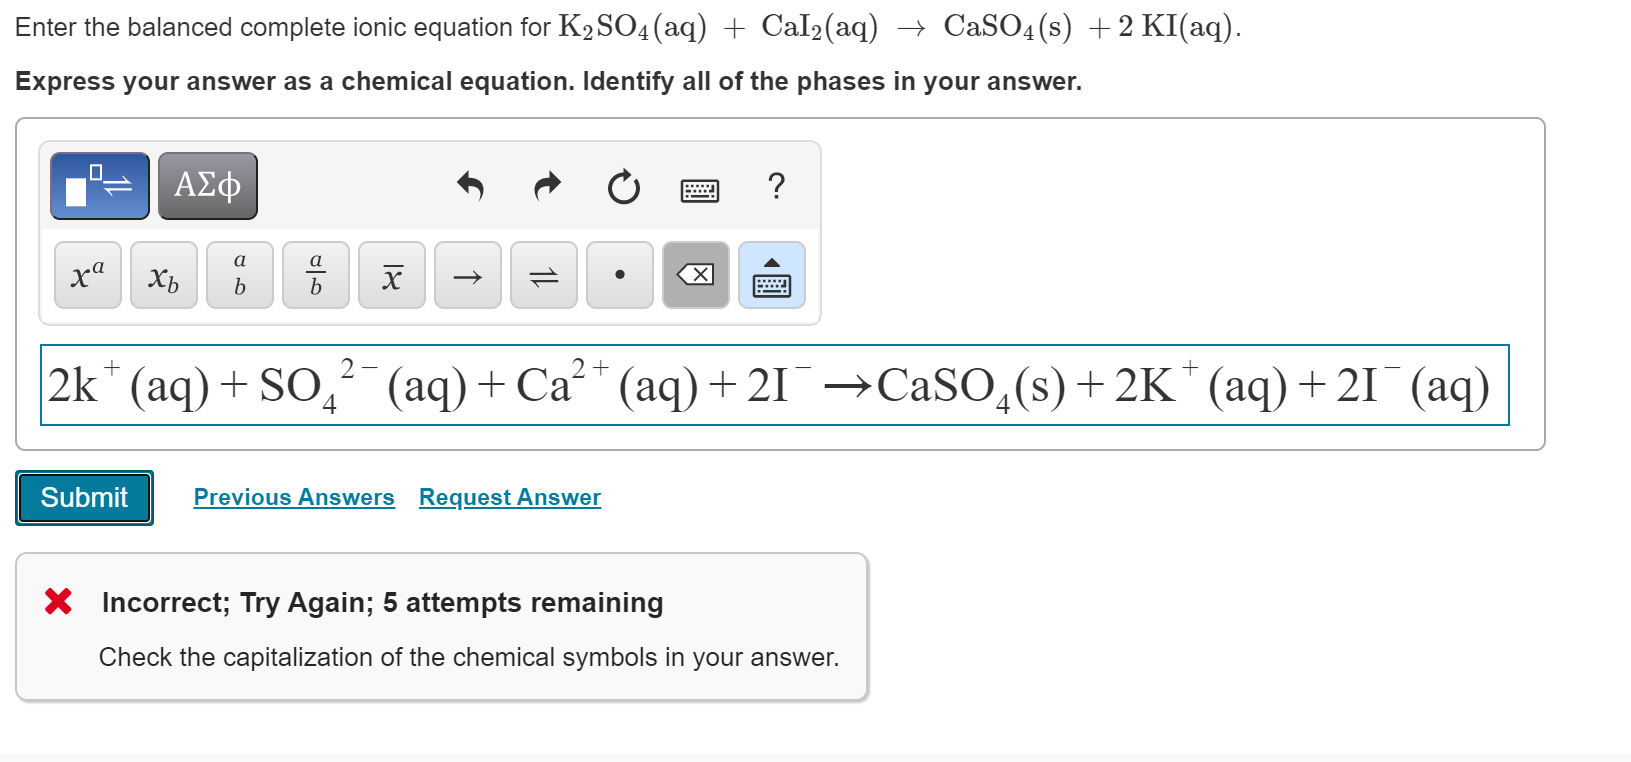Select the equation templates mode button
The width and height of the screenshot is (1631, 762).
coord(99,185)
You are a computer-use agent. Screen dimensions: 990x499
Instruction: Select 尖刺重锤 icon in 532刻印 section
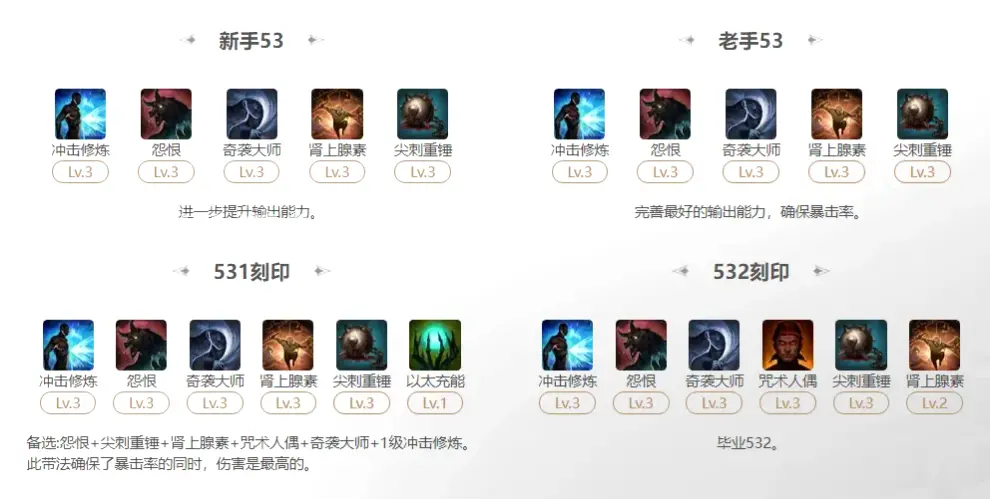coord(861,345)
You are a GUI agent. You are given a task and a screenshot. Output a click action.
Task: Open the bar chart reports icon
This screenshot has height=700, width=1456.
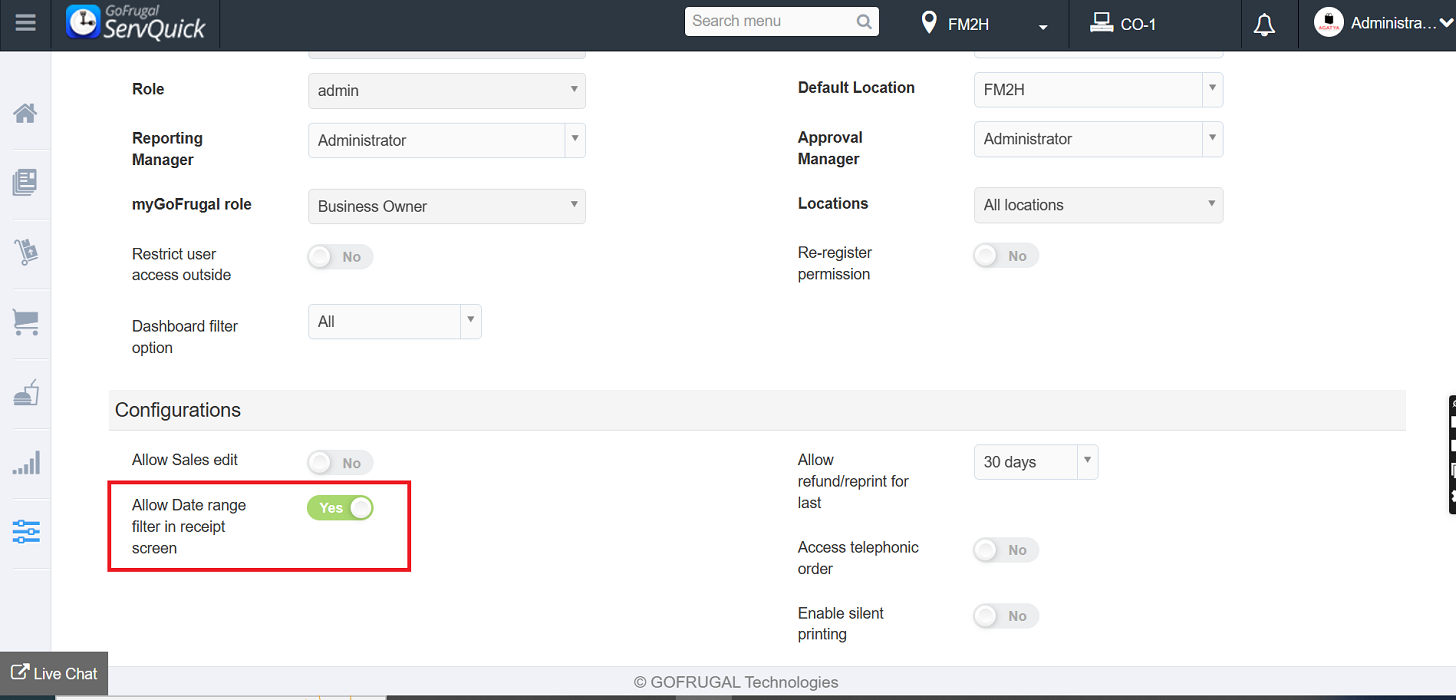pyautogui.click(x=26, y=462)

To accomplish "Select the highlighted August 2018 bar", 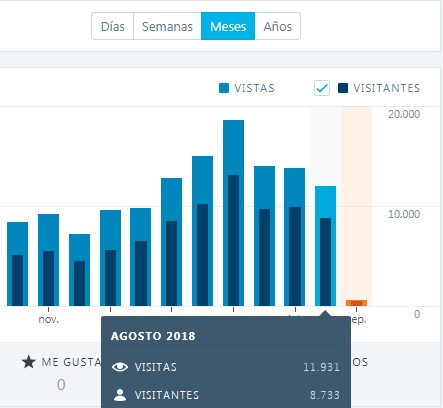I will coord(325,246).
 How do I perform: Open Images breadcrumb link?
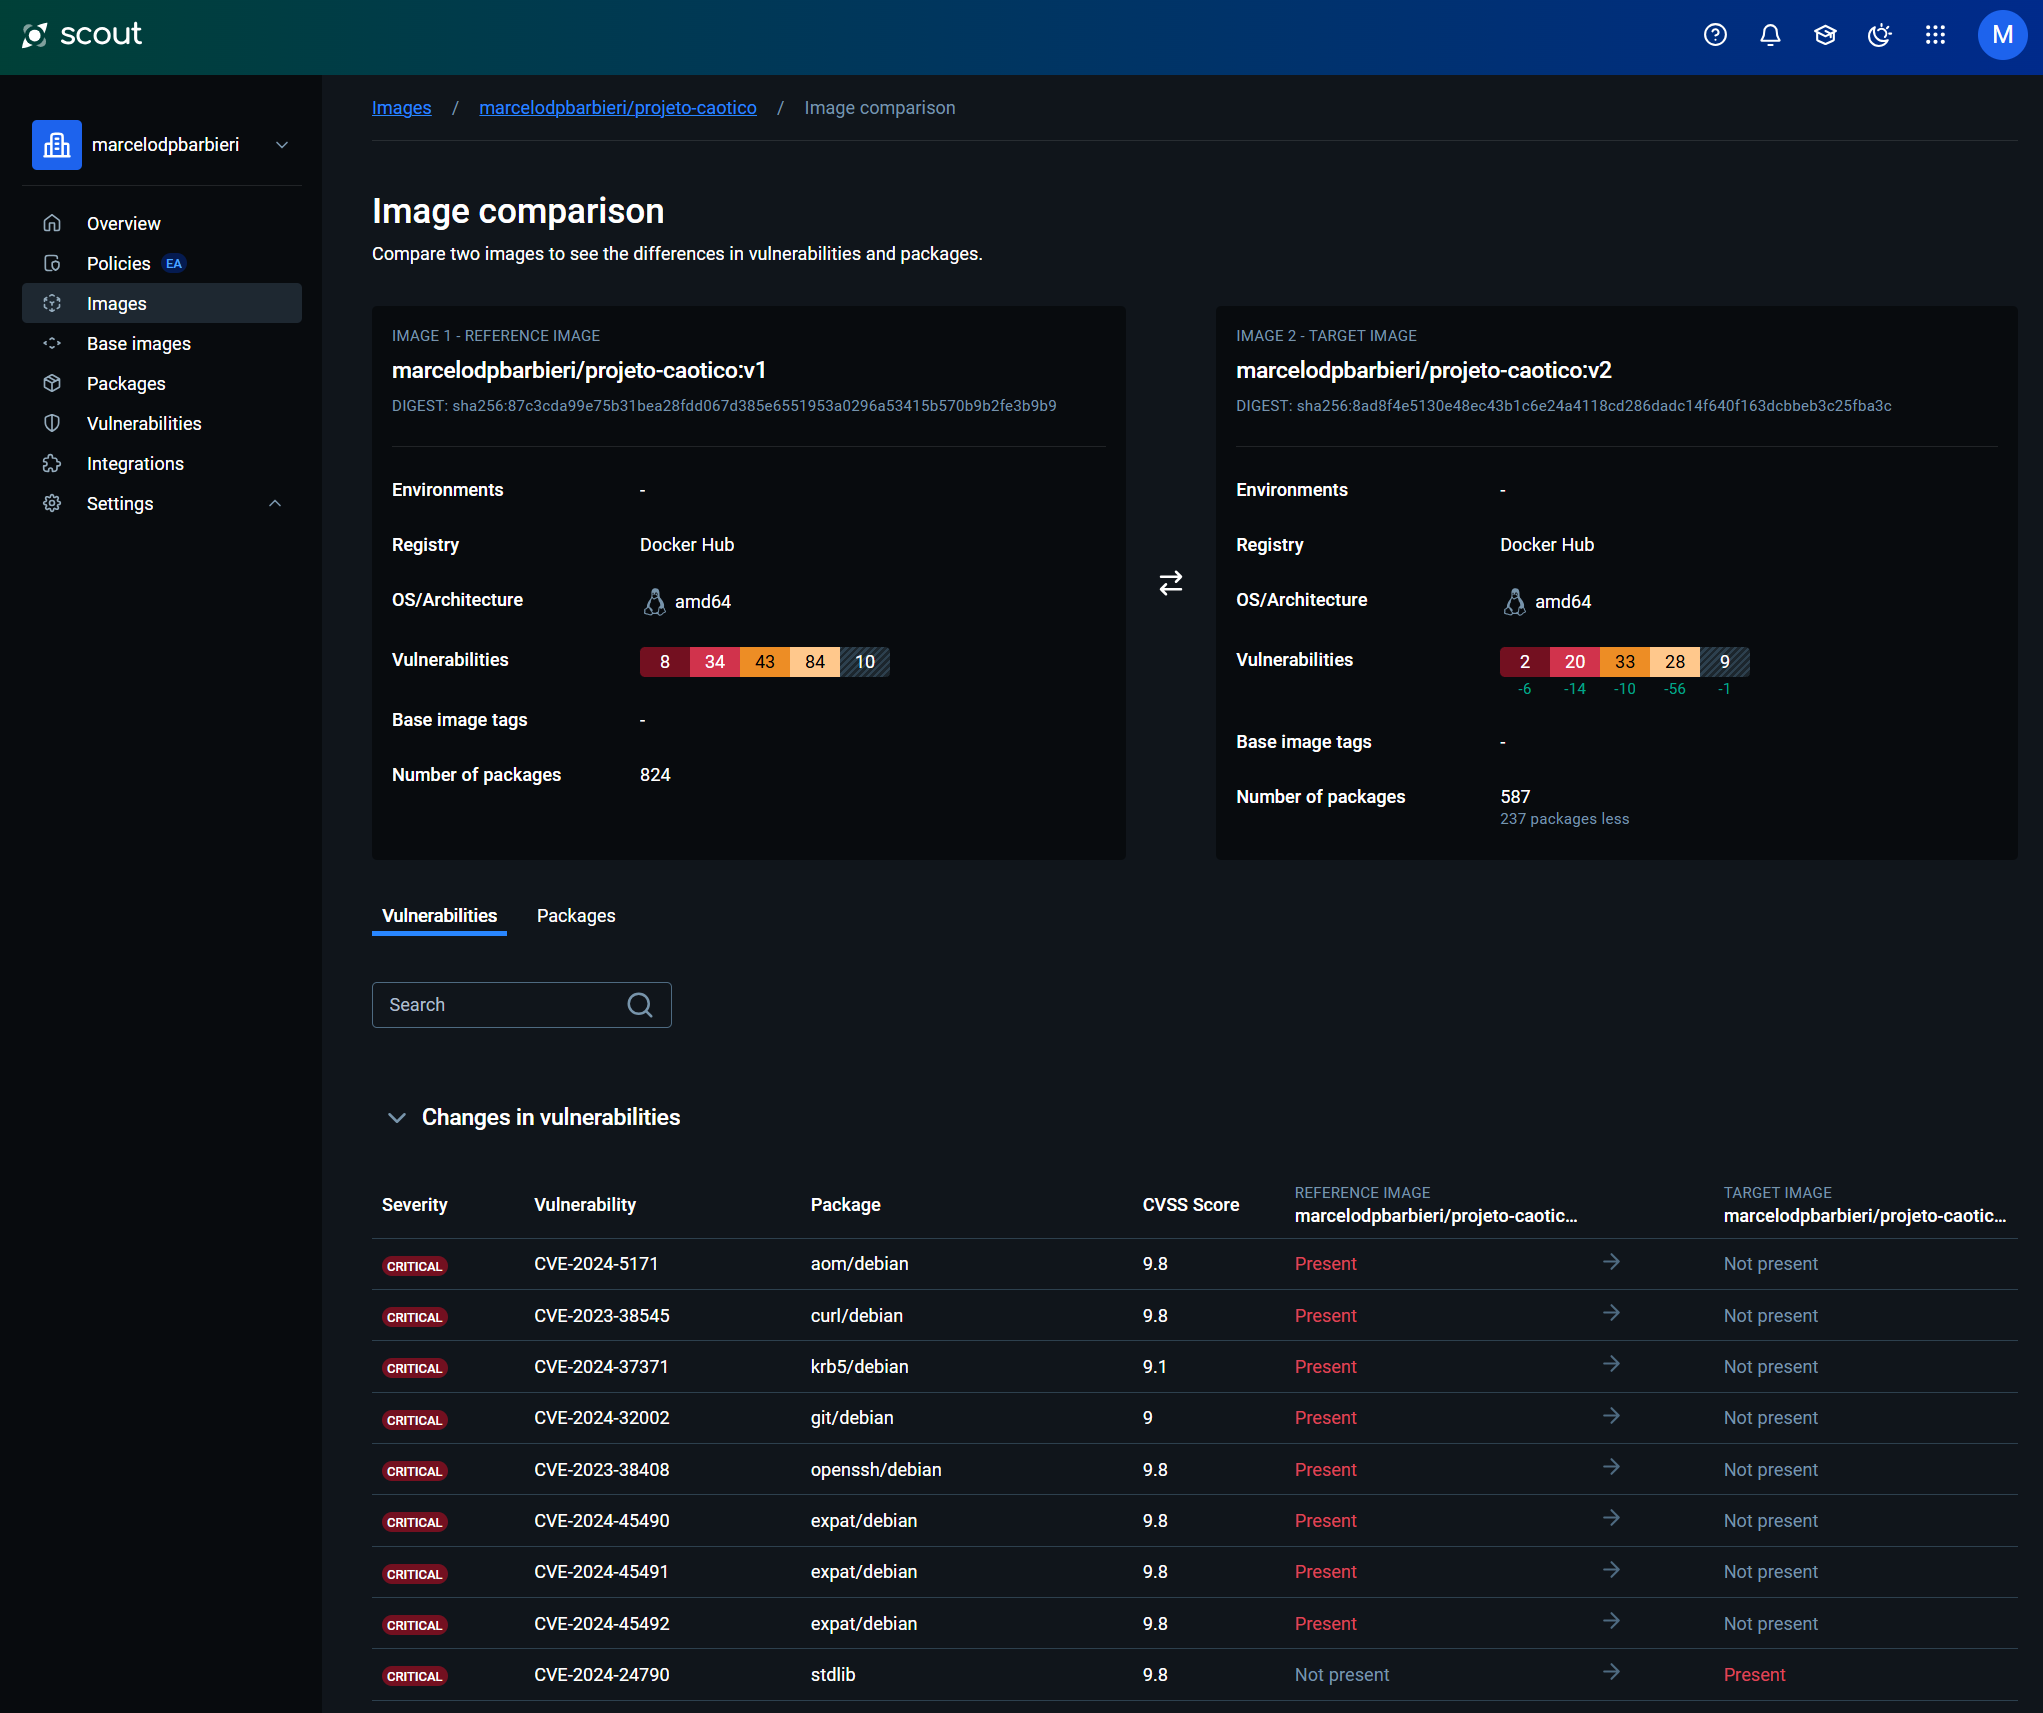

--

EXERCISE GOAL: Gather each line of the material above that contains the string "screenshot", and list those lines in their original order.

OUTPUT:
The width and height of the screenshot is (1631, 762).
You are a GUI agent. You are given a task and a screenshot. Output a click action.
This screenshot has height=700, width=1456.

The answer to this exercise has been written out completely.